"And what became of the good old syndic Tournon?" asked the first stranger.
"He is alive and well," answered Edward.
"Ah! but he would have been dead and buried," exclaimed Pierrot, who could refrain no longer, "if it had not been for you, sir."
"Indeed?" said the stranger. "Let me inquire how that happened."
"It matters not, sir," replied Edward, making a sign to Pierrot to hold his tongue. "What the man says may be partly true, partly mistaken; but, although I am willing to give any one interested general news, I must decline referring to matters entirely personal when conversing with strangers."
"Well, then, let us talk of other subjects," said the first stranger. "I cannot consent to part with a gentleman lately from my own land, so soon as that movement of your plate seems to imply. Supper I shall take none; for the news that has flowed in upon me for the last fortnight, has not tended to strengthen my appetite. Wine, however,—the resource of the sad and the sorry,—I must have. They tell me it is good here. Will you allow me to try some of that which stands at your right hand?"

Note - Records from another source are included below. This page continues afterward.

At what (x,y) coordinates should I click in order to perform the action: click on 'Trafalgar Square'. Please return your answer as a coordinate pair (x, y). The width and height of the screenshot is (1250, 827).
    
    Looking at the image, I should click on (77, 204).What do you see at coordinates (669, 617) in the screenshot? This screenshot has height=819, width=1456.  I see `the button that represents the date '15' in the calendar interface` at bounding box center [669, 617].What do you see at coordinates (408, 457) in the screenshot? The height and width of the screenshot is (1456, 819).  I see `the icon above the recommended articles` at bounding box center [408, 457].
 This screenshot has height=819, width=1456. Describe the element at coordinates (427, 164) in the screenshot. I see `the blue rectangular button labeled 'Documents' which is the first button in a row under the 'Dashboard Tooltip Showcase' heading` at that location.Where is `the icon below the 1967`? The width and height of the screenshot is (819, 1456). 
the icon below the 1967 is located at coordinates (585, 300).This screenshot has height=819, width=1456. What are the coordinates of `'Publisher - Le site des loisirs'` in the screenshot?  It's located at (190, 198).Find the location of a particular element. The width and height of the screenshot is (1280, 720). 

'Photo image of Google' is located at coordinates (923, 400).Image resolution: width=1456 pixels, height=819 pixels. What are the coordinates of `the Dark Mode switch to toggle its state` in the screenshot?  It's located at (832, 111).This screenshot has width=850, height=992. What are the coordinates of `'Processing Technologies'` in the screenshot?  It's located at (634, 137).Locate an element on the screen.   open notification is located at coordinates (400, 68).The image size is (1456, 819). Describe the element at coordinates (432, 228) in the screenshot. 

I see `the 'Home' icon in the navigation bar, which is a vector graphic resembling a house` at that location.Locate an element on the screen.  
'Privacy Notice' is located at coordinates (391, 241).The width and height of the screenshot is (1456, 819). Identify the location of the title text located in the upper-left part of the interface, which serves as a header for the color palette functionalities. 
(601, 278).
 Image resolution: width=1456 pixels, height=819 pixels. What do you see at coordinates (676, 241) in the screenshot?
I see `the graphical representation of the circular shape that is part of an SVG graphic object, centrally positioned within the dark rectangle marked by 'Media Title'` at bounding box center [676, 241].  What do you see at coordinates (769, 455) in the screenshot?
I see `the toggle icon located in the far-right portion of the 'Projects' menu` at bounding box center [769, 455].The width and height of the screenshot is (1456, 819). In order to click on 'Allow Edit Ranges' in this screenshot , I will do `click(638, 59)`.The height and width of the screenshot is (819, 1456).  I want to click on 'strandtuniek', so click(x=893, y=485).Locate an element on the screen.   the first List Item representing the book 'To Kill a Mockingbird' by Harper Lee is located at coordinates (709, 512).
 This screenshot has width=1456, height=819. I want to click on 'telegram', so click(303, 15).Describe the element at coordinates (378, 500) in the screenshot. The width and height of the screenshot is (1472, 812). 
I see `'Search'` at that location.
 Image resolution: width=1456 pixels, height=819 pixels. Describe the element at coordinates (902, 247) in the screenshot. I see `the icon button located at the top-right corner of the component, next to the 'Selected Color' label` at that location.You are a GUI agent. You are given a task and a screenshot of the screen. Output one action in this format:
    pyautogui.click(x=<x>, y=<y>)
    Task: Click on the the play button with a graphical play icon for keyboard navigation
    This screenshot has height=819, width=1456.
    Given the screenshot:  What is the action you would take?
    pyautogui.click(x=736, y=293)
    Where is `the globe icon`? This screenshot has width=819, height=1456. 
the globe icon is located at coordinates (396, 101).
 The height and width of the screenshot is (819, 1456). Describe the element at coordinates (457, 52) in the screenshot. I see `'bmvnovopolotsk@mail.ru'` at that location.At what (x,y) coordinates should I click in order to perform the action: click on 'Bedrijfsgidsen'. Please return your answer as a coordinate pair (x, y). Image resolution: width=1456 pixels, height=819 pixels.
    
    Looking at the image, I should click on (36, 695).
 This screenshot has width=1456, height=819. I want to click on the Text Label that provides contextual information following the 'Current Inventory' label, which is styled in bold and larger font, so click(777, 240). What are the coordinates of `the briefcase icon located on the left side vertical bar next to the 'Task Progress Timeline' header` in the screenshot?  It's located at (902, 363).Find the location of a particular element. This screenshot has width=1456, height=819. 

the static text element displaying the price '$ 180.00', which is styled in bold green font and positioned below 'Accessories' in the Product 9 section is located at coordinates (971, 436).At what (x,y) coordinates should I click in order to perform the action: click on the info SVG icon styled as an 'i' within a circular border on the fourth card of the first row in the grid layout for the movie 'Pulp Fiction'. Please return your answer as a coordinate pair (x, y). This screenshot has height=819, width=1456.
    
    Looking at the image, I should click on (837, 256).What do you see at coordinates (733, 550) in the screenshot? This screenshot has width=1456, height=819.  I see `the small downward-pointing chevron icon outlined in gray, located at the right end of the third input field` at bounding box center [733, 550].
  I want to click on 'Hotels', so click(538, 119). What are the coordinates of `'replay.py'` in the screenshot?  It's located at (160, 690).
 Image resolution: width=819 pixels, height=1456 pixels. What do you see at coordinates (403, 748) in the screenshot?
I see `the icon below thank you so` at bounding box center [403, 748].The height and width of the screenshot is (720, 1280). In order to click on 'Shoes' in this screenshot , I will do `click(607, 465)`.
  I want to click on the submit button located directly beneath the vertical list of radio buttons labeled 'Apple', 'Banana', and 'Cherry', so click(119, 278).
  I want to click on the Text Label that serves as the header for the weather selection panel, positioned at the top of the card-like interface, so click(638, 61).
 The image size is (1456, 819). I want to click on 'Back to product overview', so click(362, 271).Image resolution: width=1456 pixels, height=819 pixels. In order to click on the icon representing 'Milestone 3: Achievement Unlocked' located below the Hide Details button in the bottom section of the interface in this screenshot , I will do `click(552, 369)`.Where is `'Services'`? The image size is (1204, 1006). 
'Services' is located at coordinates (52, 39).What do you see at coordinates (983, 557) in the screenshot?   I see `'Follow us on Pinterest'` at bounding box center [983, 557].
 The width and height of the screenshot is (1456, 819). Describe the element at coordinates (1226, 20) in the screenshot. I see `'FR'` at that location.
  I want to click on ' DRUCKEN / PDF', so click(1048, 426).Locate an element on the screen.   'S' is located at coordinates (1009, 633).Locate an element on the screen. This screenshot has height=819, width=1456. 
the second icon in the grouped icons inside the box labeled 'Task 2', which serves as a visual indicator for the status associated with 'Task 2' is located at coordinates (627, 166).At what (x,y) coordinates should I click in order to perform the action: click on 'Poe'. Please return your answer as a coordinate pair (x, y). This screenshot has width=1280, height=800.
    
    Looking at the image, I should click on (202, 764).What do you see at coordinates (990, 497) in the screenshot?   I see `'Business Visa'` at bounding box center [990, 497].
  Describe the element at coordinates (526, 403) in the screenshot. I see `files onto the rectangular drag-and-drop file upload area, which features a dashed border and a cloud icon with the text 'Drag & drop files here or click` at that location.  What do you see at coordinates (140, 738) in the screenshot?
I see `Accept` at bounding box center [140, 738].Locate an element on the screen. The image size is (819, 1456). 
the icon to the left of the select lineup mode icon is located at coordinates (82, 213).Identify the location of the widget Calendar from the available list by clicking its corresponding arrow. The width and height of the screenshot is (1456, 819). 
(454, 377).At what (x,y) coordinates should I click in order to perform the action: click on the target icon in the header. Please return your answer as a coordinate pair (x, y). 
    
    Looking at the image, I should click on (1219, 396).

Edward ordered Pierrot to bring some fresh glasses, and put the bottle over to his self-invited guest. The stranger drank some, and, saying, "It is very fair," immediately ordered more to be brought, while Pierrot, bending over Edward's chair as if to remove the dish before him, whispered in his ear, "It is the Prince de Soubise."
With all his habitual self-command, Edward could not refrain from a slight start. The color, too, mounted in his cheek with some feelings of anger; but he was glad of the warning, and did not suffer what was passing in his heart to appear. The conversation turned in a different course from that which it had before assumed, Soubise referring no more to the subject of Rochelle, though his companion, who seemed a friend of inferior rank, often turned toward that topic. Whenever he did so, the prince immediately asked some question as to Edward's knowledge of France and its inhabitants; and the young gentleman, to say the truth, took some pleasure, after the first effects of surprise were over, in puzzling him by his answers. He had passed over so much of France that his intimate acquaintance with the country excited Soubise's astonishment; and from localities his questions turned to persons. "As you have been in Lorraine," he said, "you have probably seen the beautiful and witty Duchesse de Chevreuse."
"I have the honor of knowing her well," replied Edward.
"Do you know the Duc de Montbazon?" asked the prince.